Es bien evidente suponer –y también don Ricardo nos podrá ilustrar de ello– que la cúpula de las Naciones Unidas, compuesta de diplomáticos, científicos, agentes en terreno y mucho más, espera de las religiones una reflexión y una acción coherente respecto de los deberes morales de defender la naturaleza, como también de proteger a las personas más pobres, marginadas e indefensas y de defender la paz. Las religiones tienen, en efecto, un incomparable poder de convocatoria de la gente, como lo muestra, por ejemplo, el culto semanal y sobre todo las grandes festividades públicas. A ellas cabría, pues, en este particular caso, una contribución insustituible en orden a educar la conciencia de modo integral y holístico, así como ecológico.
¿Qué ventaja comparativa se me ocurre tiene en esto la América morena, el mayor conglomerado humano católico en el mundo?
Apelando a mi experiencia personal, quiero recordar lo que me dijo una gran personalidad de nuestra cultura latinoamericana con la que, por mi condición de editor, llegué a tener cercanía. Octavio Paz, más tarde premio Nobel de Literatura, era agnóstico, pero su inteligencia, su extraordinaria cultura y gran sensibilidad en cuanto al conocimiento de su pueblo, le hacían vibrar hondamente con los temas religiosos y antropológicos. Hablando así para una entrevista con El Mercurio, de algo muy parecido a lo que dice en la Laudato si’ el Papa Francisco, sobre el peligro –tanto o más dañino que la alteración de los ecosistemas– que significa la desaparición de una cultura por un estilo hegemónico de vida ligado a un modo de producción.
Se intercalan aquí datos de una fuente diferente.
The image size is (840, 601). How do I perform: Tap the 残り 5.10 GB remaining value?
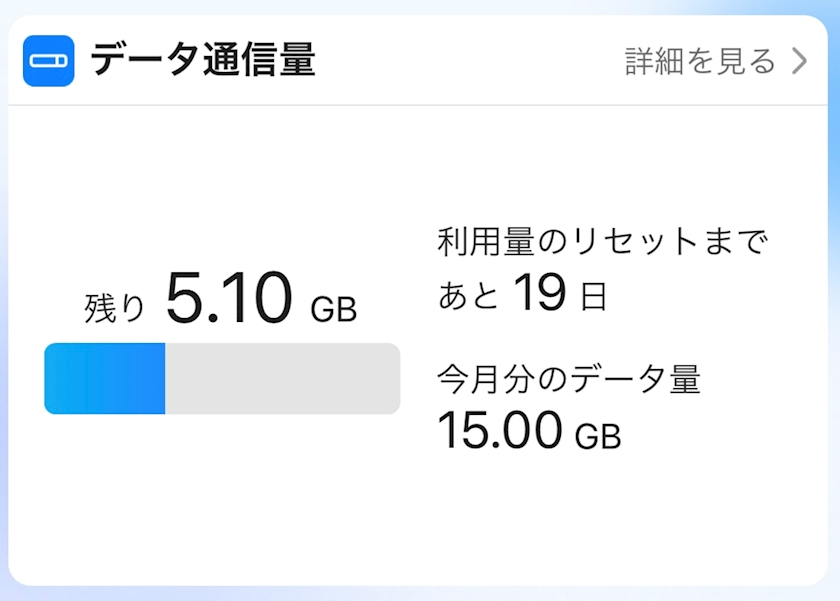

Expresó Paz, de improviso, sin que nadie se lo preguntara: “Muchos se admiran de que México, a pesar de tener al frente al país más poderoso de la tierra, haya resistido con cierta fuerza la invasión de su cultura (…) Hemos resistido por la fuerza que tiene la organización comunitaria, sobre todo la familia, la religión tradicional, las imágenes religiosas. Creo que la Virgen de Guadalupe ha sido mucho más fuerte que todos los discursos de los políticos del país. Estas formas han preservado [también] el ser de América latina”. (Esto lo decía a fines de los ochenta. Veinte años después teníamos la notable confirmación de lo observado por Octavio Paz en el libro “La Reconquista”, de Samuel Huntington, sobre lo que no me puedo extender).
En síntesis, estos Juanes Diegos que somos todos nosotros, los latinoamericanos, tenemos una marca en el alma, personal y de la cultura de nuestros pueblos, que nos favorece potentemente frente a la crisis.
Ella dice relación a una sintonía mayor con la conmiseración y con nuestra condición creatural [2], óptica fundamental del Concilio Vaticano II, y en cierto modo clave de la cuestión religiosa moderna. No en vano, se ha comparado esa intuición religiosa que se formula interiormente el joven Newman anglicano, lo que cambió su vida y su entender y dará pie, más tarde, a su profunda Gramática del asentimiento, con lo que fue el Cogito cartesiano para la filosofía y el pensamiento moderno: su percepción central del “me and my Creator” (“yo y mi Creador”).
En la zaga de esta cosmovisión guadalupana de América que expresó el gran ensayista y poeta mexicano, pedimos a la Patrona de América que nos ayude a hacer cierta nuestra esperanza.